• Kaynak Metin Alıntısı:

_ _ _ _ _

Yargıtay Kararı 22. Hukuk Dairesi 2013/2501 E. 2014/1391 K. 04.02.2014 T.

YARGITAY KARARI
DAİRE : 22. Hukuk Dairesi
ESAS NO : 2013/2501
KARAR NO : 2014/1391
KARAR TARİHİ : 04.02.2014

MAHKEMESİ : Mersin 1. İş Mahkemesi
TARİHİ : 21/09/2012
NUMARASI : 2009/42-2012/832

Hüküm süresi içinde davacı ve davalılar avukatı tarafından temyiz edilmiş olmakla, dava dosyası için Tetkik Hakimi …tarafından düzenlenen rapor dinlendikten sonra dosya incelendi, gereği konuşulup düşünüldü:

Y A R G I T A Y K A R A R I

Davacı vekili, davacının 08.11.2005 tarihinde davalılardan E.. T.. A.Ş’de çalışmaya başladığını 30.04.2007 tarihine kadar bu şirkette ve 01.05.2007 tarihinden itibarende ödünç iş ilişkisi çerçevesinde diğer davalı R&P R.. And P.. A.Ş.’de devam ettiğini 04.06.2007 tarihinde davacının iş sözleşmesi feshedildikten sonra tekrar işe çağrılarak 20.08.2007 tarihinde çalışmaya devam ettiğini ödünç iş ilişkisi çerçevesinde çalışmaya başlamadan önce davalı E.. T.. A.Ş.’nin davacıya tazminat ve alacaklarına istinaden 16.05.2007 tarihinde 3.863,22 TL ödeme yaptığını, davacının davalı R& P R.. And P… A.Ş.’de çalışması devam ederken iş sözleşmesinin 31.12.2008 tarihinde işveren tarafından bildirimsiz haksız olarak feshedildiğini, 09.01.2009 tarihinde bir kısım alacak ve tazminatlarının mahsuben 4.952,42 TL ödeme yapıldığını yapılan ödemelerin eksik olduğunu fazla çalışma hafta tatili ve genel tatil ücretlerinin ödenmediğini belirterek fark kıdem, ihbar tazminatı ve yıllık izin ücreti ile ödenmeyen fazla çalışma hafta tatili ve genel tatil ücretlerinin davalılardan müştereken ve müteselsilen tahsiline karar verilmesini talep etmiştir.

_ _ _ _ _

• Veri Kayıtları:
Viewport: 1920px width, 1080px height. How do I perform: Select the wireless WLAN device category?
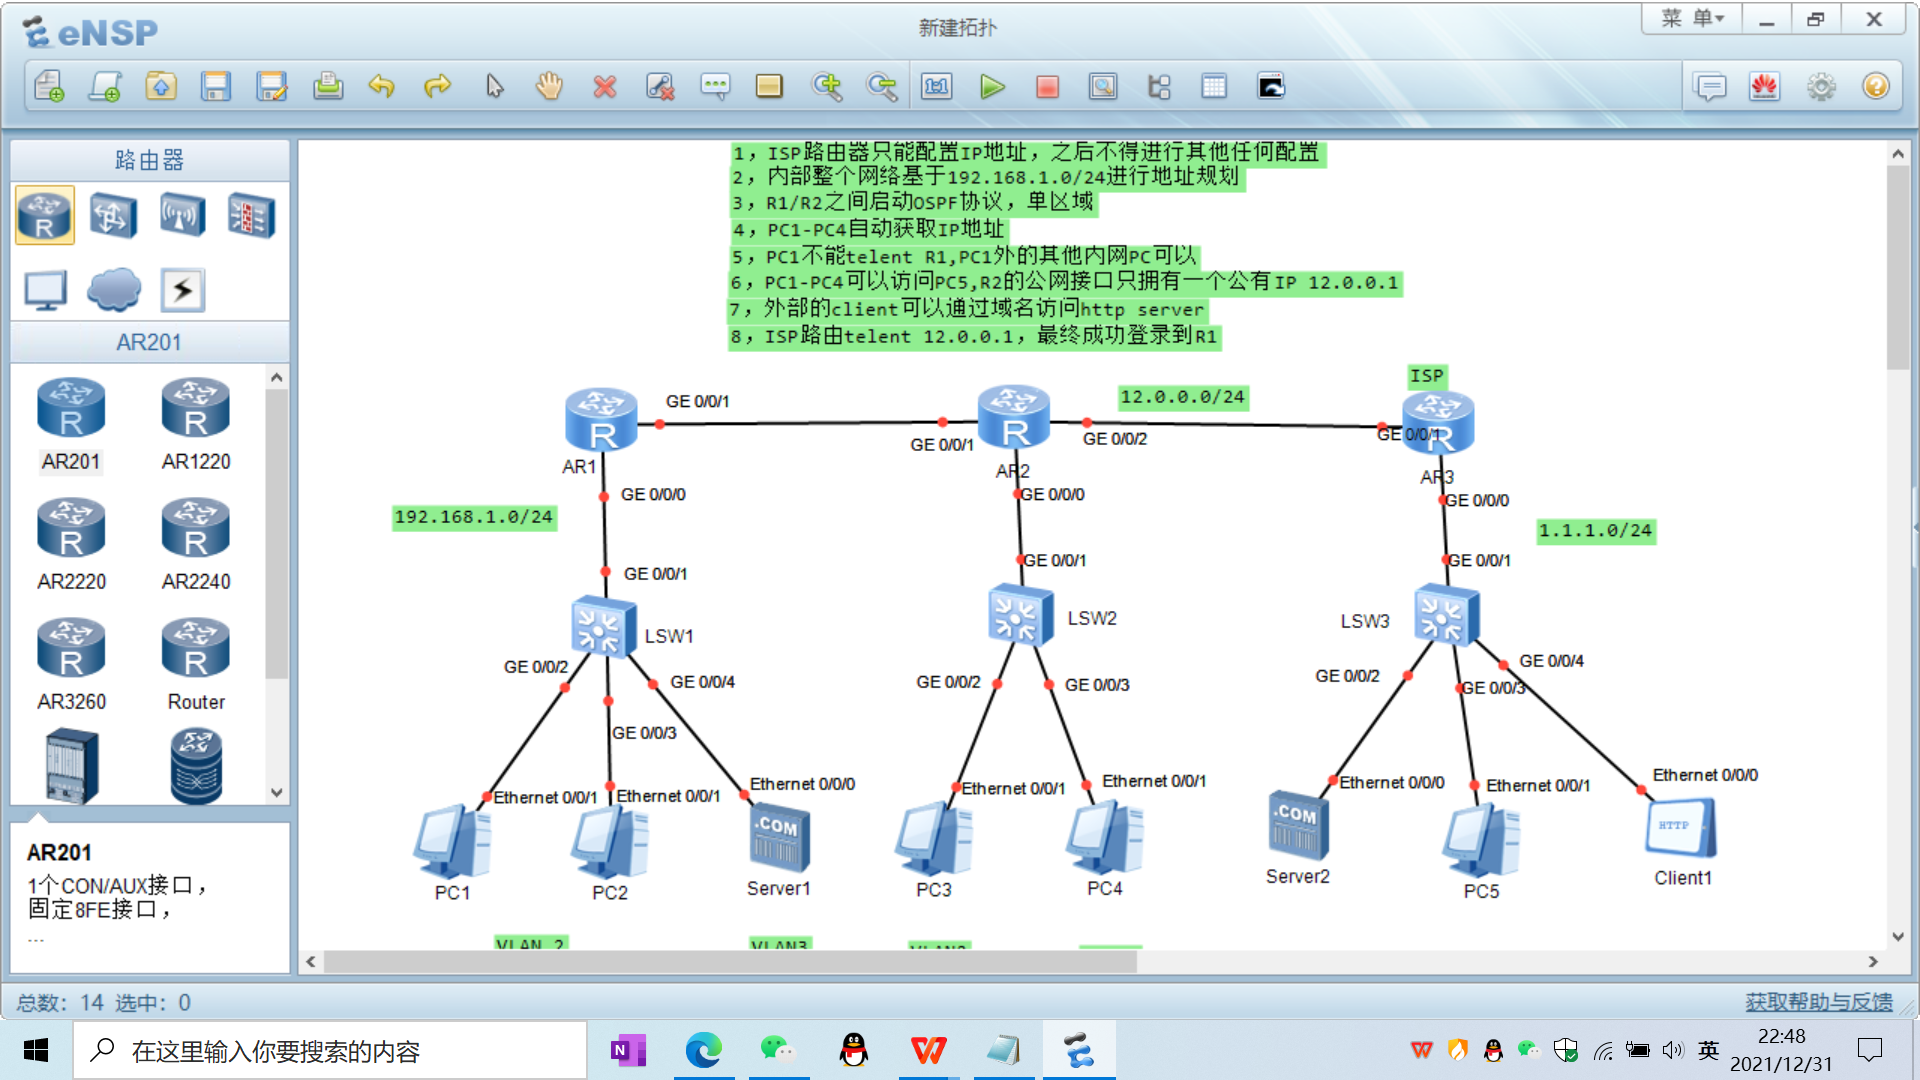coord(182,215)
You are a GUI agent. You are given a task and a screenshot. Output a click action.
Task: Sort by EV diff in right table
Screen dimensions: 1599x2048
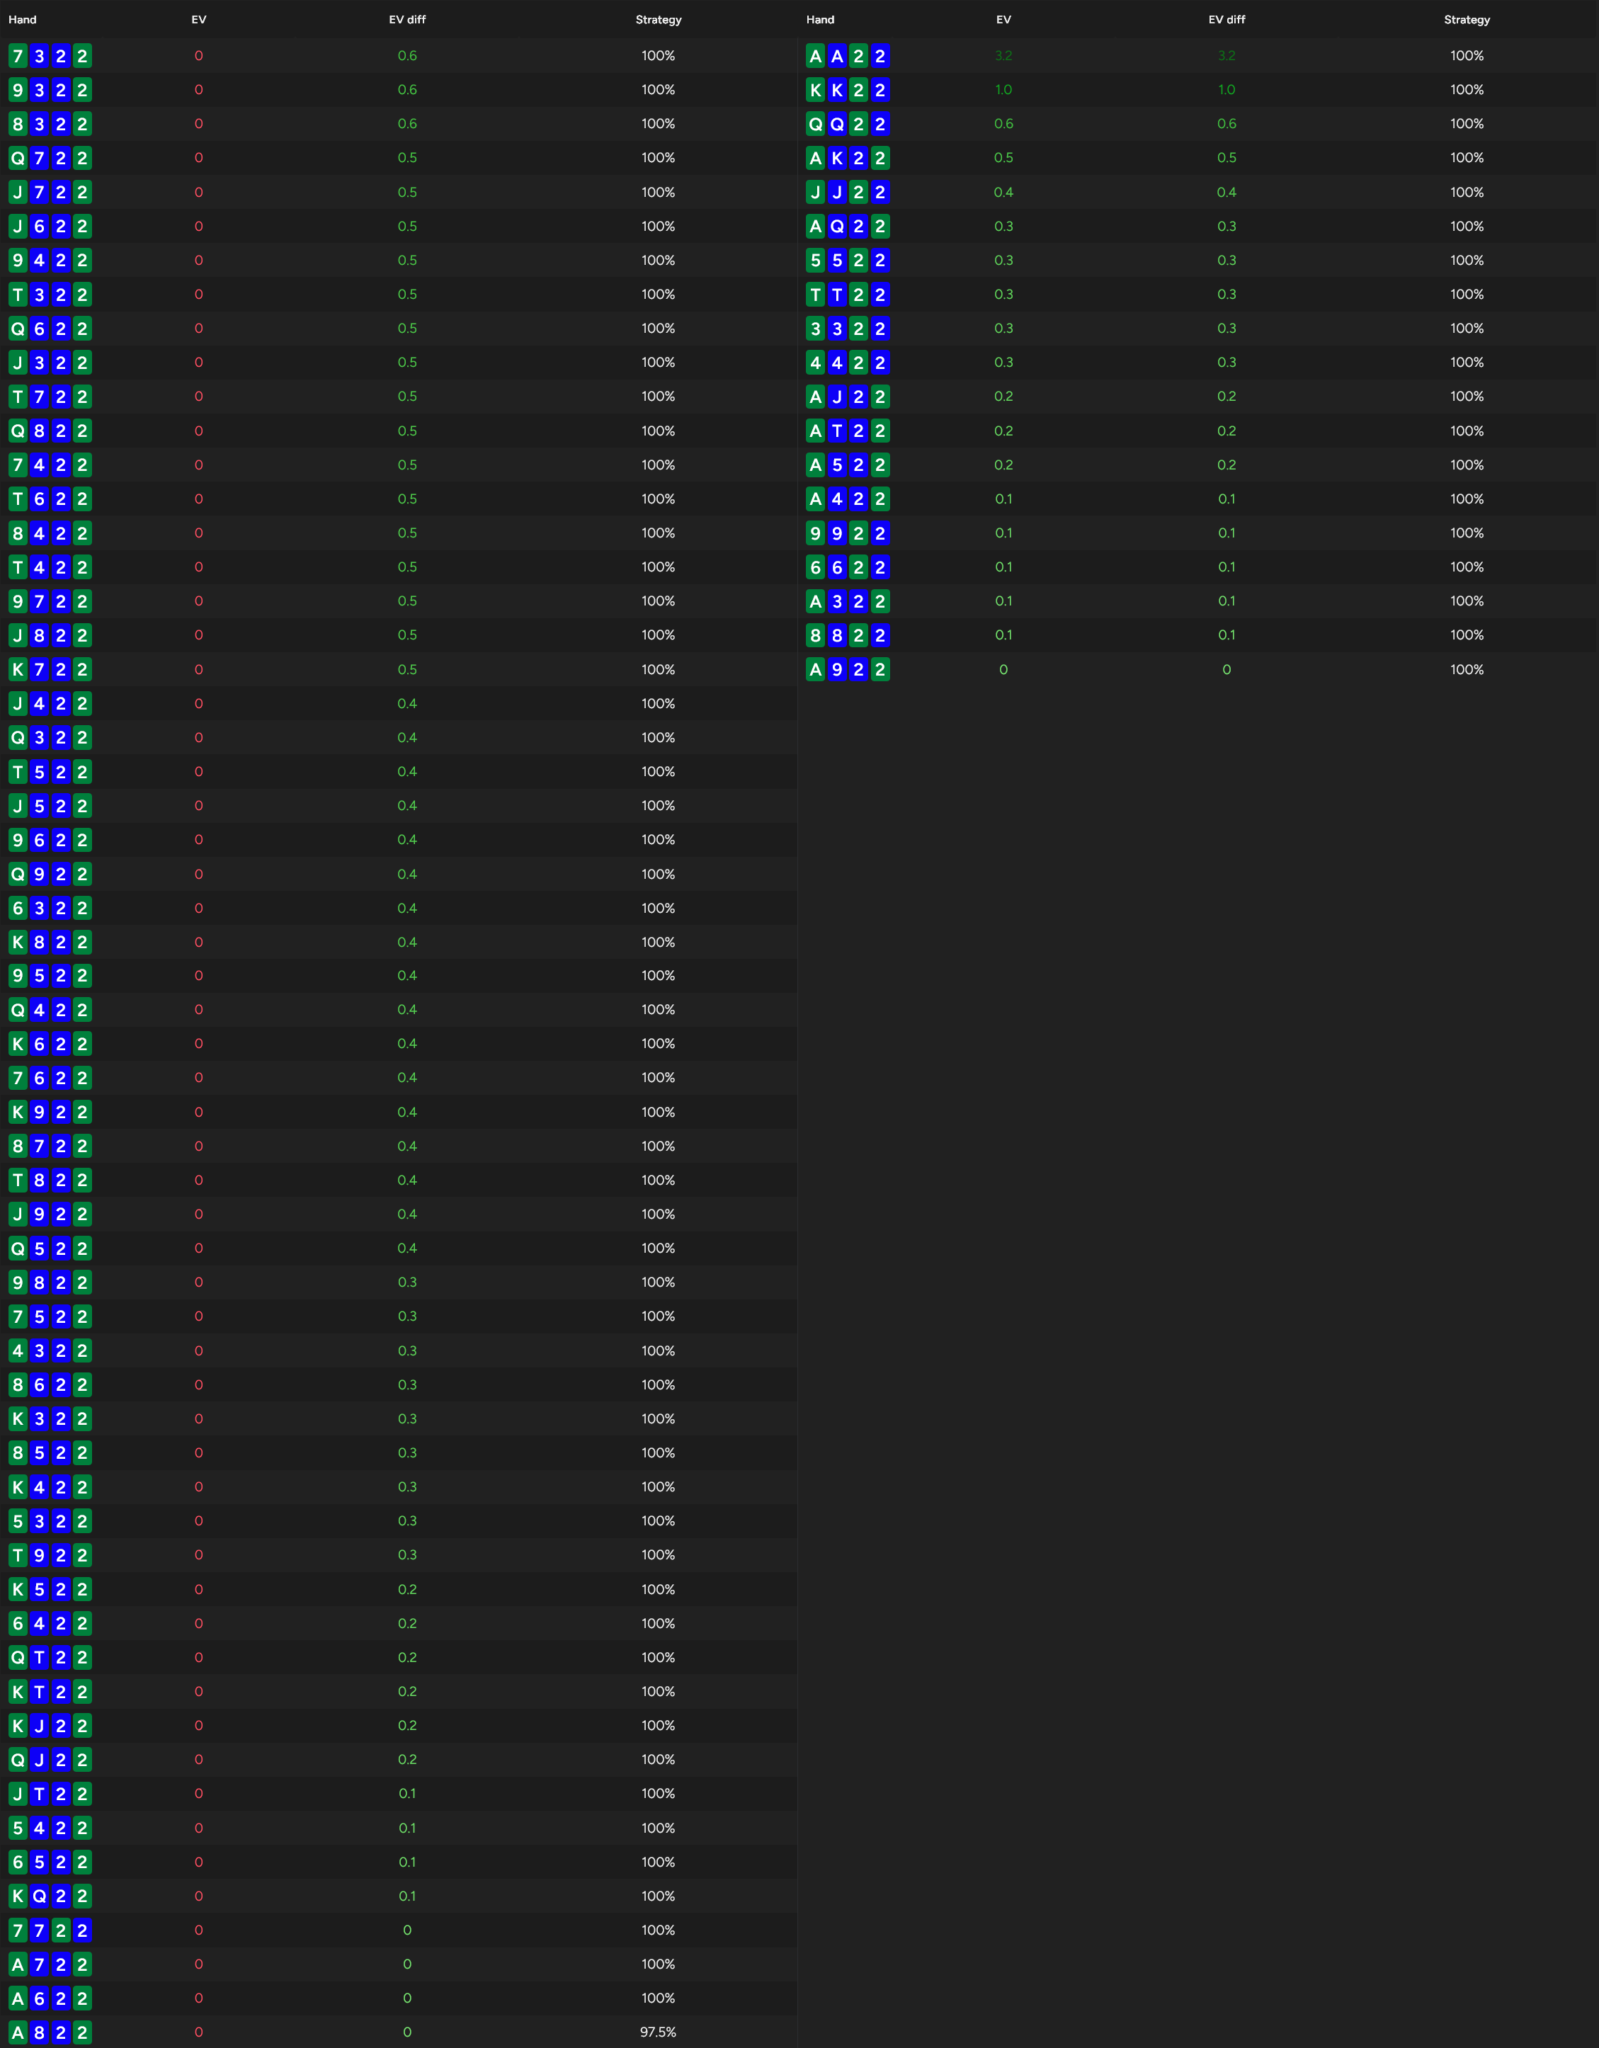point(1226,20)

_ _ _ _ _

• Görev Tanımı: Kayıtlardan önce verilen, işçilik alacaklarına ilişkin Yargıtay kararını son cümlesinden sonra devam ettirin.

• Alıştırma Sonucu:
Davalılar vekili, davacının 08.11.2005 tarihinde davalı E.. T…A.Ş.’de çalışmaya başladığını, 30.04.2007 tarihinde tüm hakları ödenerek iş sözleşmesinin feshedildiğini, davacının daha sonra davalı E.. T.. A.Ş. ve diğer şirketlerin ürettikleri sigaraların dağıtım işini yapan R& P R..And P..A.Ş. işyerinde 01.05.2007 tarihinde çalışmaya başladığını, iş sözleşmesinin 25.12.2008 tarihinde tüm hakları ödenerek feshedildiğini, davanın reddini savunmuştur.
Mahkemece yapılan yargılama sonunda davalılar arasında işyeri devri olduğu kabul edilerek mütalaasına başvurulan hesap bilirkişi raporuna itibarla davanın kısmen kabulüne karar verilmiştir.
Karar davacı ve davalı şirketler vekilleri tarafından temyiz edilmiştir.
1-Dosyadaki yazılara, toplanan delillerle kararın dayandığı kanuni gerektirici sebeplere göre tarafların aşağıdaki bendin kapsamı dışında kalan temyiz itirazları yerinde değildir.
2-İşyeri devrinin iş ilişkisine etkileri ile işçilik alacaklarından sorumluluk bakımından taraflar arasında uyuşmazlık söz konusudur.
İşyeri devrinin esasları ve sonuçları 4857 sayılı İş Kanunu’nun 6. maddesinde düzenlenmiştir. Sözü edilen hükümde, işyerinin veya bir bölümünün devrinde devir tarihinde mevcut olan iş sözleşmelerinin bütün hak ve borçlarıyla devralan işverene geçeceği öngörülmüştür. Devir tarihinden önce doğmuş ve devir tarihinde ödenmesi gereken borçlar açısından, devreden işverenle devralan işverenin birlikte sorumlu oldukları aynı kanunun üçüncü fıkrasında belirtilmiş, devreden işverenin sorumluluğunun devir tarihinden itibaren iki yıl süreyle sınırlı olduğu hükme bağlanmıştır.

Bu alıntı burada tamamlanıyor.